Выбранный отрывок |
Захват Северо-Востока Китая японцами вызвал волну отпора. Первыми начали вору-женное сопротивление военнослужащие мукденских войск, затем к ним стали присоединяться рабочие крупных городов, учащиеся средних школ, студенты, учителя, мелкая городская буржуазия. Крестьянство Маньчжурии, менее затронутое оккупацией, приходило в движение медленнее. Но по мере усиления японского военно-полицейского и экономического нажима и оно стало активизироваться. В начале 1933 г. общая численность антияпонских вооруженных сил разного рода в Маньчжурии составила 270 тыс. чел. [Аварин, 1934. С. 479]. Надо признать, что их действия не были успешными, поэтому к весне 1933 г. остатки этих формирований вынуждены были уйти в труднодоступные горные и заболоченные районы.

В период оккупации литературный процесс на территории Северо-Восточного Китая развивался в двух направлениях. Первое было представлено литературой, ориентированной на официальные установки оккупационных властей. Ко второму принадлежала продолжавшая развиваться литература «движения 4 мая», которая выражала идеологию патриотического антияпонского движения. В сосуществовании этих литературных потоков проявлялись культурно-исторические особенности региона.

Что нужно сделать | Сколько человек было в антияпонских вооруженных силах в Маньчжурии в начале 1933 года, если верить выбранному отрывку?

Строки данных |

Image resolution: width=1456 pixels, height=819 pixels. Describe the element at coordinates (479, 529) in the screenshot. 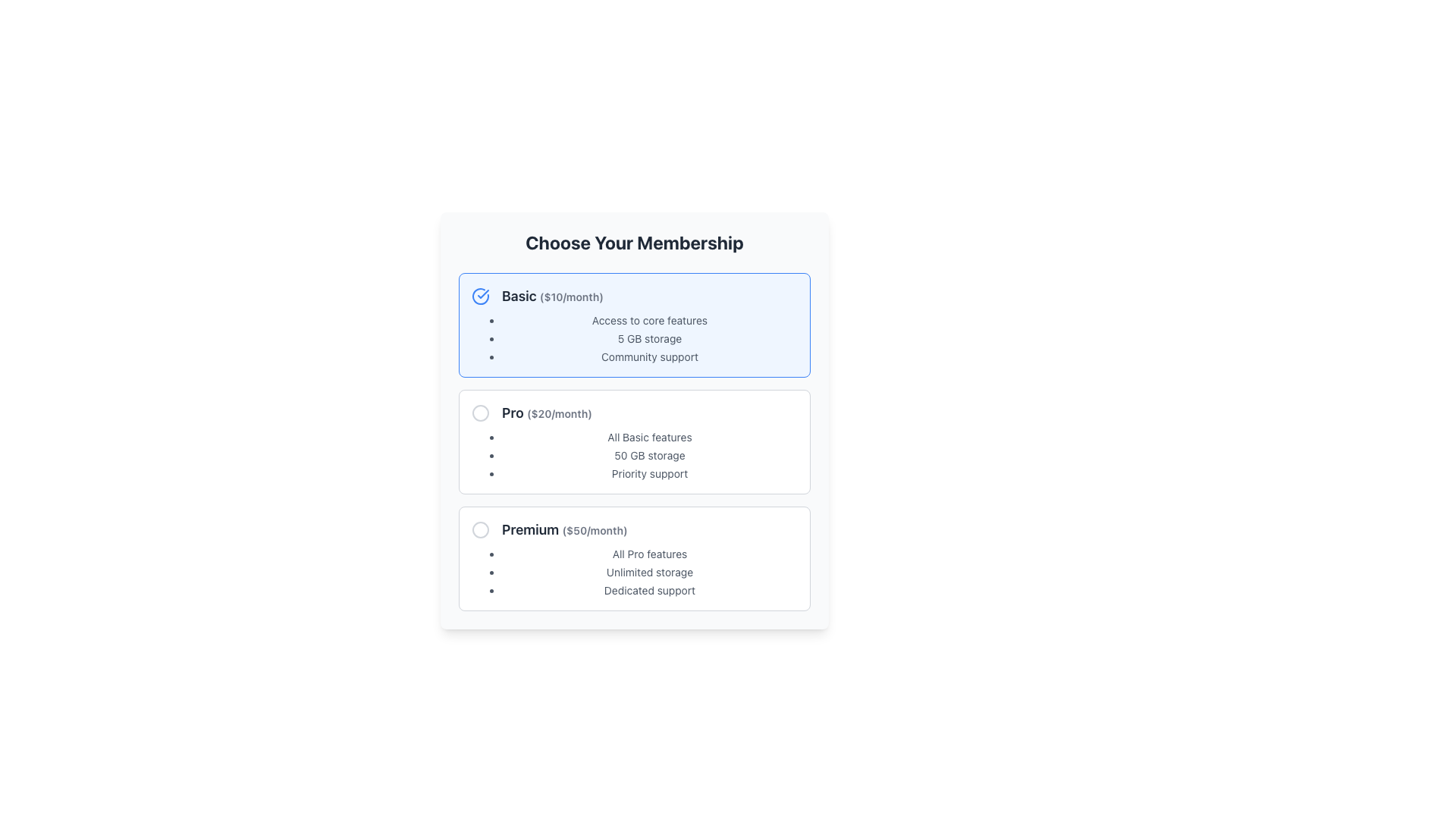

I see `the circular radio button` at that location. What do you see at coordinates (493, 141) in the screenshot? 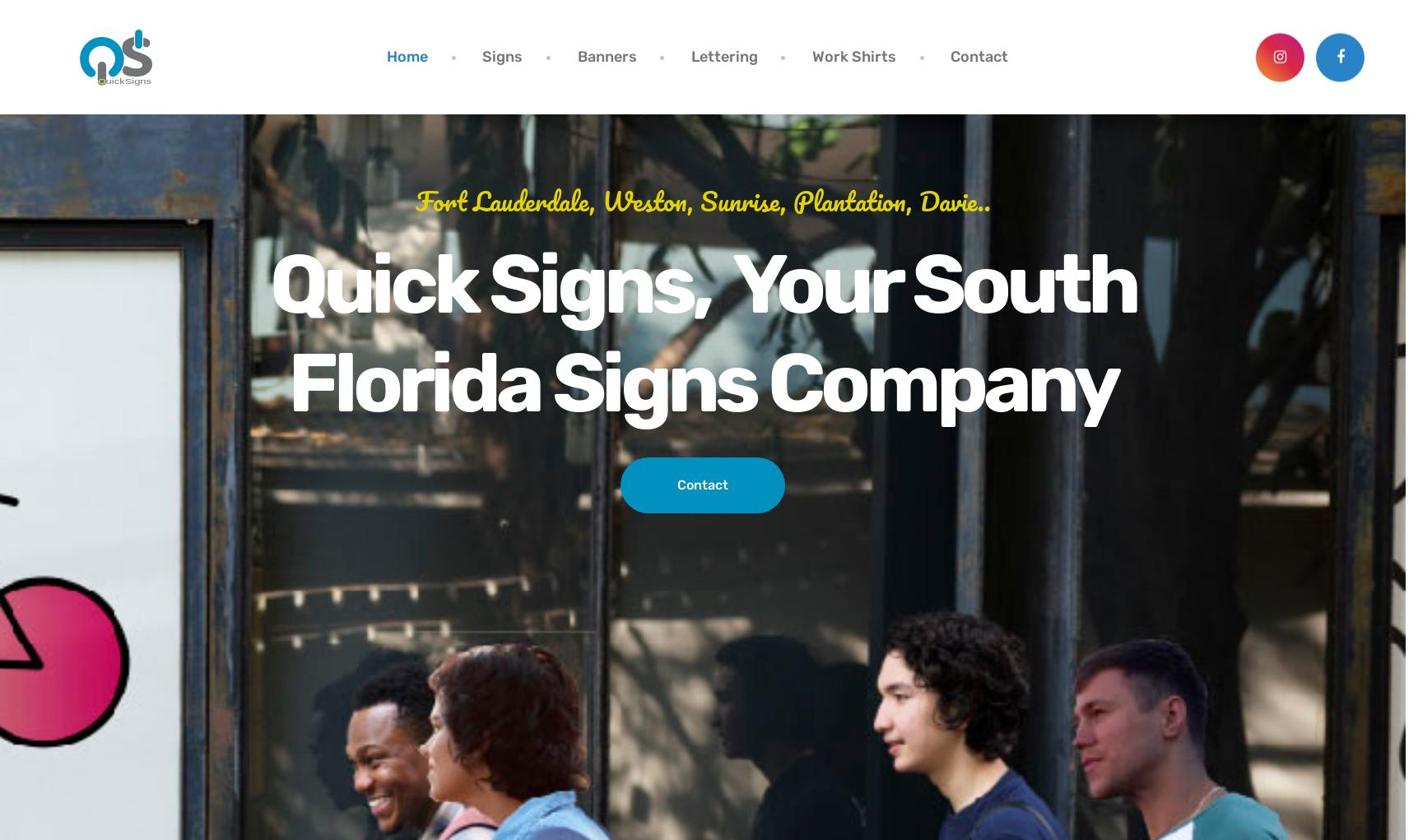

Ответ | 270 тысяч человек.